The U.S. biochar industry saw major growth over the last few years, fueled by cheaper feedstocks, increased demand and a broadening carbon credit market, according to a report released last week by the American Biochar Institute.
Annual production rose from 86,893 metric tons of biochar in 2023 to 151,329 metric tons in 2025. The industry's total economic value tripled over that same period, as equipment manufacturers began to scale and production became more sophisticated.
ABI, a nonprofit established in 2009 to support the development of a U.S. biochar industry, surveyed more than 400 industry participants in 2025 for its report. Over the last few years, it's seen growth in biochar largely driven by the use of woody biomass feedstocks, including the residual sawdust, bark and wood chips created by the forestry industry.
But there are signs that other feedstocks may be on the rise as the industry matures. Startups like Orbital Biocarbon that process sewage sludge into biochar have begun to attract investment. Amp Robotics is also developing a system that will sort out the organic component from municipal solid waste, which it will then process into biochar.
Amp plans to generate revenue both from a processing agreement with the Southeastern Public Service Authority of Virginia and from carbon credits it will generate through the creation of its biochar. That combination of tipping fees and carbon credits provides a potent case for a waste-to-biochar boom, said Myles Gray, executive director of ABI.
"I think the waste industry probably has the most bulletproof business model right now in the biochar space," Gray said. "It's only just getting into the game right now."
Biochar is typically created by treating organic materials like wood waste and biosolids through pyrolysis, which subjects feedstocks to high temperatures in an oxygen-free environment. The process creates gases and solid biochar.

The biochar itself is a form of activated carbon that can help soils retain nutrients and filter certain contaminants like heavy metals and per- and polyfluoroalkyl substances. Biochar is also slow to break down, leading to increasing interest in the material as a form of long-term carbon sequestration.
The carbon credit market has broadly begun to recognize biochar as a means of carbon removal, regardless of feedstock type — about 94% of biochar companies in the U.S. today generate revenue from credits, per ABI's report.
The report found that 42% of biochar produced in the U.S. was associated with operations generating 11% to 20% of their revenue from carbon credits, while 25% of production was associated with operations generating 71% to 80% of their revenue from carbon credits. That indicates a divergent approach within the industry in which some producers rely on the credits while others use them to supplement revenue from other aspects of the business, like tipping fees and the sale of the biochar itself.
The biochar industry is a heterogeneous mix of companies. Several of the most common feedstocks today are forms of woody biomass, including leftover material from forestry management, ecological restoration projects and natural disasters.
Meanwhile, about 13% of ABI’s survey respondents reported using construction debris, 9% reported using food waste and 5% reported using biosolids. But Gray thinks the use of those materials in the biochar industry will grow faster than other sources of feedstocks over the next decade, and may even overtake woody biomass in terms of total production capacity.

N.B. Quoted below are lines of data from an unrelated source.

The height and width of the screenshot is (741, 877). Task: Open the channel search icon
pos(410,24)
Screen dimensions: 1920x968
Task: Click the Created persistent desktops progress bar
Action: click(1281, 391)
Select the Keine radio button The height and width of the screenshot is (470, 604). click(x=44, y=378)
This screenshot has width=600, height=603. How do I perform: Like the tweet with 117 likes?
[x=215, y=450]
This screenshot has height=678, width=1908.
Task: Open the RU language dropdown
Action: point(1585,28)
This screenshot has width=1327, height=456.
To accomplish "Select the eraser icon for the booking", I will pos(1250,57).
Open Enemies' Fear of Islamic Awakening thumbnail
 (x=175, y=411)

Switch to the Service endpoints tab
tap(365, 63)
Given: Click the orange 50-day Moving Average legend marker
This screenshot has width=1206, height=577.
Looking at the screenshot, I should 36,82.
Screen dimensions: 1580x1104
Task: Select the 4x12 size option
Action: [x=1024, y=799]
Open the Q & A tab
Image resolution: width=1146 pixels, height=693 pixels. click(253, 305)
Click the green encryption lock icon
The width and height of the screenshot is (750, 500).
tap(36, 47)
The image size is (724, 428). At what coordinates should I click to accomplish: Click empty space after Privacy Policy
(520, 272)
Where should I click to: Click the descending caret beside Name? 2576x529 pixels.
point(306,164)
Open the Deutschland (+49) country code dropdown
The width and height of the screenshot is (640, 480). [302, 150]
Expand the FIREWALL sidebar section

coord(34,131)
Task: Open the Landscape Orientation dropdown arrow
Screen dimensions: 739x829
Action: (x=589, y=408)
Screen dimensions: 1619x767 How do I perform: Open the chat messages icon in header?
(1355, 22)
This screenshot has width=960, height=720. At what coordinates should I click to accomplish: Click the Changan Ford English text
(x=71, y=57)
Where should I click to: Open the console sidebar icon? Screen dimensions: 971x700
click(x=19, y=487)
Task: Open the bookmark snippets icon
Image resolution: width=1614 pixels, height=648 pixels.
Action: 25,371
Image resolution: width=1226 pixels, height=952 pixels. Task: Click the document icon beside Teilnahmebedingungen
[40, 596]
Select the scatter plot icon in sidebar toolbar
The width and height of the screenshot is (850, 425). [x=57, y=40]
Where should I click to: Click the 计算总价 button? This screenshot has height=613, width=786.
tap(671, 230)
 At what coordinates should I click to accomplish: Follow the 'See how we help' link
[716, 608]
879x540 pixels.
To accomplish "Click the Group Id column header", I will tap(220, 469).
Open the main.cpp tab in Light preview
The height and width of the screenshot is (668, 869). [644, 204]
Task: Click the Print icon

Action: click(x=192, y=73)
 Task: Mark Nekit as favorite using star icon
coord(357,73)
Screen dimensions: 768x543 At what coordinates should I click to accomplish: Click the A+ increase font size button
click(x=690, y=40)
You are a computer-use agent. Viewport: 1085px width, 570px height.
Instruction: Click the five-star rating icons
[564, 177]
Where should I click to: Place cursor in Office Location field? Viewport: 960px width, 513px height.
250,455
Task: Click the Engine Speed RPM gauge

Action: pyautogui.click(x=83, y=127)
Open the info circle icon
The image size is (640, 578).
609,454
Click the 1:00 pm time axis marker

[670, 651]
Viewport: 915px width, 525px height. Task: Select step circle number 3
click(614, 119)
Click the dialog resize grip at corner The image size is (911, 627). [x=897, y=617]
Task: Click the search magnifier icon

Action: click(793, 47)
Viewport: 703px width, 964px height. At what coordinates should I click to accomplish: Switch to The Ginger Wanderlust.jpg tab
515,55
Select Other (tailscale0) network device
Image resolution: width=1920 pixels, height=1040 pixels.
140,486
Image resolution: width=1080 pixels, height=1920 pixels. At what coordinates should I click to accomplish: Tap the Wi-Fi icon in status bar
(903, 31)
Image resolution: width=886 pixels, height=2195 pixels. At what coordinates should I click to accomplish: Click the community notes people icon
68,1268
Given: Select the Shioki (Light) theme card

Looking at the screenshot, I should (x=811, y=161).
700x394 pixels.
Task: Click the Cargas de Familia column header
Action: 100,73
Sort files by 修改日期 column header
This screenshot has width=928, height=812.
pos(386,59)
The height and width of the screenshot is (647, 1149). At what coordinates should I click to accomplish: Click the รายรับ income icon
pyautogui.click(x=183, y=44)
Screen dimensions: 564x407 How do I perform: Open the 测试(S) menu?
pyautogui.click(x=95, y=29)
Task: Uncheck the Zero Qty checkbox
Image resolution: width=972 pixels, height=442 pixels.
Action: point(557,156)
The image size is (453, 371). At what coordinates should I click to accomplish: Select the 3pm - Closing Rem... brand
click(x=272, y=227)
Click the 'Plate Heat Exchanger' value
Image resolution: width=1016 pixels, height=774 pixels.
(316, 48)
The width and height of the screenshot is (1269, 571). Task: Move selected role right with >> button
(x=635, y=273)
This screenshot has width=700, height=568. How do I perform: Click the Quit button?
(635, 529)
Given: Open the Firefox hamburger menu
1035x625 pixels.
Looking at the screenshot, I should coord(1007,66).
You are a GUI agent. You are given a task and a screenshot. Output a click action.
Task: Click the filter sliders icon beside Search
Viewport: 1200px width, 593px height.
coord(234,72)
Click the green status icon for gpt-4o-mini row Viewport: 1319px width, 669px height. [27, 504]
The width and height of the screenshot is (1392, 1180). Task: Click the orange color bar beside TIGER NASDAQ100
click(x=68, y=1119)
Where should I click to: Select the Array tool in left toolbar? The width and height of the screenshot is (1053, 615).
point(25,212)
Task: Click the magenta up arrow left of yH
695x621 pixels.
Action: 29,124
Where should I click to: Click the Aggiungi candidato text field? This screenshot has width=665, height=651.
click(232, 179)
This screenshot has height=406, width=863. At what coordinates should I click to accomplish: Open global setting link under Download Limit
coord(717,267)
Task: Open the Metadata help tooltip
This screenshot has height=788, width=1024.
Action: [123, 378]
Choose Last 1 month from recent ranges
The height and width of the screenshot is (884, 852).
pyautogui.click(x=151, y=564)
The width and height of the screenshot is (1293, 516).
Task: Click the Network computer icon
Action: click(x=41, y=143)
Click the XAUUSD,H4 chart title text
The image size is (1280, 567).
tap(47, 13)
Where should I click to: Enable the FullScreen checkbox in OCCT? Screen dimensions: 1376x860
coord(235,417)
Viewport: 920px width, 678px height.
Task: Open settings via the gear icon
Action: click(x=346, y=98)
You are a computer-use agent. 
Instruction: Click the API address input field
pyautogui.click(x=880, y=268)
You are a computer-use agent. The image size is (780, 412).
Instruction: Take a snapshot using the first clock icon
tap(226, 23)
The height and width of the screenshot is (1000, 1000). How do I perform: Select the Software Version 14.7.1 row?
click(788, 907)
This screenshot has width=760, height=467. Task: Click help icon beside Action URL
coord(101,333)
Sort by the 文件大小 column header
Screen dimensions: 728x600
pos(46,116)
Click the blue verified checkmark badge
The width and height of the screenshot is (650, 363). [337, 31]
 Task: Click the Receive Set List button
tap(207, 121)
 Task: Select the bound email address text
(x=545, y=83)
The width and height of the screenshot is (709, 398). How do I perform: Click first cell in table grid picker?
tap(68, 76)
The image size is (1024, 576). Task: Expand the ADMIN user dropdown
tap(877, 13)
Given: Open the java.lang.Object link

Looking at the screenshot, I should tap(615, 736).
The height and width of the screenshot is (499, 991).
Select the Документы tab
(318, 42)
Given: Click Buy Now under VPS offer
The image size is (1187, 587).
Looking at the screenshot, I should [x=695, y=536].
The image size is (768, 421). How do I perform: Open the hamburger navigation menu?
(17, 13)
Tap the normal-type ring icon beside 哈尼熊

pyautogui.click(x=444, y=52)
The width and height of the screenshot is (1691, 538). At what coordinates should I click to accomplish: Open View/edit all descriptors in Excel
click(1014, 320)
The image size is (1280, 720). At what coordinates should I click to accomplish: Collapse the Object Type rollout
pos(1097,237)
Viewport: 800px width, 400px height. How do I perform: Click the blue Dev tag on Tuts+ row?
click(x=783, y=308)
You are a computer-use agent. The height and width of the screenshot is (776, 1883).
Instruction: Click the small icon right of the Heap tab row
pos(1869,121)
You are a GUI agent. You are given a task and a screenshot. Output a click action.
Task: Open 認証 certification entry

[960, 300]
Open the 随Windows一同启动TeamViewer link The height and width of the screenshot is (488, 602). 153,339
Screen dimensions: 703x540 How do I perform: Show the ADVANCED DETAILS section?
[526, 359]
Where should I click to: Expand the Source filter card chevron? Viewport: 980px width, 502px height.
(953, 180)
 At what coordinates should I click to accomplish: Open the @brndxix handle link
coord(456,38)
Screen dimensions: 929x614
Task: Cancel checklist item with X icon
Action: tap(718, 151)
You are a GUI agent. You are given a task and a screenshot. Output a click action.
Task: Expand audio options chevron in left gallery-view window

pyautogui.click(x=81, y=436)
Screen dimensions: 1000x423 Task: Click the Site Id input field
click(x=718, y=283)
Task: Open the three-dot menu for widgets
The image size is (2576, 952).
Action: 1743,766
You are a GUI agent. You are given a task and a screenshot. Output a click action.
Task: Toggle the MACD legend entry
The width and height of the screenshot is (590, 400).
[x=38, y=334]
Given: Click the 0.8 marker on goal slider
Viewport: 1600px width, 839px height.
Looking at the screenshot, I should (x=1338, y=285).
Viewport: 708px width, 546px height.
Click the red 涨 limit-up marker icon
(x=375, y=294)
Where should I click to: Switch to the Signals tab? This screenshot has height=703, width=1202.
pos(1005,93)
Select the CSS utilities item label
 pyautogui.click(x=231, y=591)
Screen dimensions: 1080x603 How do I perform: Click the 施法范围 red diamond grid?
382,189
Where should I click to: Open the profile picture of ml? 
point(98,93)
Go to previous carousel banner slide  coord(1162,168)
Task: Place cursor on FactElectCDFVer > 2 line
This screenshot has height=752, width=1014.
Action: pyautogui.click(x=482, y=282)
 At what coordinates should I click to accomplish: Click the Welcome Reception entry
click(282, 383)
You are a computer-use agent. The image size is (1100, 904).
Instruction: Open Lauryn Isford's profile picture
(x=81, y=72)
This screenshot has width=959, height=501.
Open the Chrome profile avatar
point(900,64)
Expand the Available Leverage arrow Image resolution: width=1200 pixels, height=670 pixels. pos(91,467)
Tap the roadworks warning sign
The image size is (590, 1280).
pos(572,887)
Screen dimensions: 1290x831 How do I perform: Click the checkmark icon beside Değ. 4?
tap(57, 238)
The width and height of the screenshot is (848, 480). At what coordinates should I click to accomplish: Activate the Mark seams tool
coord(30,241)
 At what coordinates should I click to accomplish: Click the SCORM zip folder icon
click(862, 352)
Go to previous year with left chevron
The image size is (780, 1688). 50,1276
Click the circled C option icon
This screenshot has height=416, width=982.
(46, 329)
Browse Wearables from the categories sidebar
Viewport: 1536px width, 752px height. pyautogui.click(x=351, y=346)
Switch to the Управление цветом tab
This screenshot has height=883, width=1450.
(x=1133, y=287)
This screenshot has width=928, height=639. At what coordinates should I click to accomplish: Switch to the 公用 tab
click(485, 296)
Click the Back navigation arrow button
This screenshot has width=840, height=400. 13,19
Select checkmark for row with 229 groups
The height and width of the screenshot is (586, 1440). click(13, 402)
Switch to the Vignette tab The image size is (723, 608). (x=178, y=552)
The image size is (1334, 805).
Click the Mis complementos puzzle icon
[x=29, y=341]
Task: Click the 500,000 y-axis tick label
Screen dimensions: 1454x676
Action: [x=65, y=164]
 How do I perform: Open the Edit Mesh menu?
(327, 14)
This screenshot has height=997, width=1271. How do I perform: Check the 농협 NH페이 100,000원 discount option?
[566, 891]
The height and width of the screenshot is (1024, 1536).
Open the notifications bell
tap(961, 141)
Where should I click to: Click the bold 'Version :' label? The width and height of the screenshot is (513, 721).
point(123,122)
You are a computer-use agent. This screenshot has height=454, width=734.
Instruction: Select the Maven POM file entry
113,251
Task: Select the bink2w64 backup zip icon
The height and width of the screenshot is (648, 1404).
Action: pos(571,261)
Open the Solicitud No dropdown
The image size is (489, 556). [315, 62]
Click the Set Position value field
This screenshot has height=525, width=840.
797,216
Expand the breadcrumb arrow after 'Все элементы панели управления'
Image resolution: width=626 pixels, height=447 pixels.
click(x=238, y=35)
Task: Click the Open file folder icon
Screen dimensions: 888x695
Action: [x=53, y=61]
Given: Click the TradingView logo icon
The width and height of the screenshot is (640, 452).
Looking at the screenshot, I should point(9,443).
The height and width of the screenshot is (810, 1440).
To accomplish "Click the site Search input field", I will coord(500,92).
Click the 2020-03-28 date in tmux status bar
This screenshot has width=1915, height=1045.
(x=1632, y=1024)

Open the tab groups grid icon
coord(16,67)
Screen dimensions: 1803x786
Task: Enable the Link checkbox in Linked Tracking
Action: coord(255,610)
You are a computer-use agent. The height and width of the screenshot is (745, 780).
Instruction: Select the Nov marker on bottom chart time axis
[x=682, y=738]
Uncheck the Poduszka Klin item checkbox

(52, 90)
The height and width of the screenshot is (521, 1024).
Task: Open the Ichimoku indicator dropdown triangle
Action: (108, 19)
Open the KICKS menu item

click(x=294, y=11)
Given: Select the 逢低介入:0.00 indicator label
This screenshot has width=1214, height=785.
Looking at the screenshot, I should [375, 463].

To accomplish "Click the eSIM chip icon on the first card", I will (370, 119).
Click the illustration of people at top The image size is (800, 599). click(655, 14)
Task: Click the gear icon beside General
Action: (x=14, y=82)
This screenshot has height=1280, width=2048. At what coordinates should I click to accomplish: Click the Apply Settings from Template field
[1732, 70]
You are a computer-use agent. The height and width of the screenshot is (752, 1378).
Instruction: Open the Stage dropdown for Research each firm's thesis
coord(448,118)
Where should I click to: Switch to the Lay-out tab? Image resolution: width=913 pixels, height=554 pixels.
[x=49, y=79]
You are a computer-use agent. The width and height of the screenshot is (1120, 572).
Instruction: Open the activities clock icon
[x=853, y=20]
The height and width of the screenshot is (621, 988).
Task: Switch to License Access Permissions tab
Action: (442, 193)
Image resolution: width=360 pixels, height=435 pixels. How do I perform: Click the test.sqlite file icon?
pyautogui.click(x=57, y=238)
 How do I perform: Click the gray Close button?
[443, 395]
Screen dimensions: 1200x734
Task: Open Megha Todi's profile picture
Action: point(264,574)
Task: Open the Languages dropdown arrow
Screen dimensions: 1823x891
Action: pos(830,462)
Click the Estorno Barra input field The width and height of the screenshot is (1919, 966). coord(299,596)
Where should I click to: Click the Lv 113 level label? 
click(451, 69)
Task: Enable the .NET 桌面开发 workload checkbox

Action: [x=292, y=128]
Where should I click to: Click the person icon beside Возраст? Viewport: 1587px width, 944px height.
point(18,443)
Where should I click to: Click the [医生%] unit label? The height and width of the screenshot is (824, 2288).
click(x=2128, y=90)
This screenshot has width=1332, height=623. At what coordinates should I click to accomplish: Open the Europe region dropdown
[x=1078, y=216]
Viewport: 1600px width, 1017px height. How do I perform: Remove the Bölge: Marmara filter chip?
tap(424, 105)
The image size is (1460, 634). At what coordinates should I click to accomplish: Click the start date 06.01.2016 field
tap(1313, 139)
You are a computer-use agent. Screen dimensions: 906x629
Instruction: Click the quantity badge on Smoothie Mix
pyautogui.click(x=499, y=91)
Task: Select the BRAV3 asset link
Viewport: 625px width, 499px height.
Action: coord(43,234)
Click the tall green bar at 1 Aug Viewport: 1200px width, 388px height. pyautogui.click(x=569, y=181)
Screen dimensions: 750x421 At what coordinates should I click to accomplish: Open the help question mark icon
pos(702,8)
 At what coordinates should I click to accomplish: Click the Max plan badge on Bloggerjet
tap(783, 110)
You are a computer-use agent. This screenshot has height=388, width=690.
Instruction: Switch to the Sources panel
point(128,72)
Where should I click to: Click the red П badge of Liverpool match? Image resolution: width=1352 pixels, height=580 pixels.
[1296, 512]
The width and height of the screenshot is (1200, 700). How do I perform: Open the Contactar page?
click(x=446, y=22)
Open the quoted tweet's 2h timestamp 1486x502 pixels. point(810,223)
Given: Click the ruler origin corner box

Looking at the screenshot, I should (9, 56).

Gray expects non-biomass feedstocks to become more common over time. The carbon credit market can be fickle, and biochar projects in other countries are cheaper than U.S. counterparts, suppressing the price of biochar-related carbon credits in international marketplaces, he said.
There are also structural reasons why biomass-based producers may one day be overtaken by waste, Gray said. For one, the former category often has to pay for its feedstock from the forestry industry. It's also further exposed to the whims of commodity markets — biochar production has increased in part because forestry product residual prices are low, due to declining demand from the paper industry, per Gray. But if those dynamics shift, it could be to the detriment of biochar producers.
Public officials and private companies alike are increasingly looking for alternatives to disposal for organic materials and may be willing to pay the tipping fees necessary to make biochar economical.
"The companies that are successful right now in the U.S. that are growing fastest are those that are managing organic wastes," Gray said. "If you can bring that piece in, it makes the business model a little simpler."
For now, that means the greatest economic value many biochar producers can provide is in their ability to process organic materials rather than their final products. Gray said ABI is focused on developing end markets to convince people that biochar producers are creating something valuable.
ABI predicts a 133% compound annual growth rate in biochar production from 2025 to 2027, which would mean more than 800,000 metric tons of biochar would be produced nationwide next year. That's based on optimistic assumptions from planned facility expansions, the organization acknowledges.
Still, even if half of the projected growth occurs by 2027, which Gray said is more likely, that would lead to hundreds of thousands of tons of additional biochar produced. That represents significant growth, something the biochar industry has long hoped to see.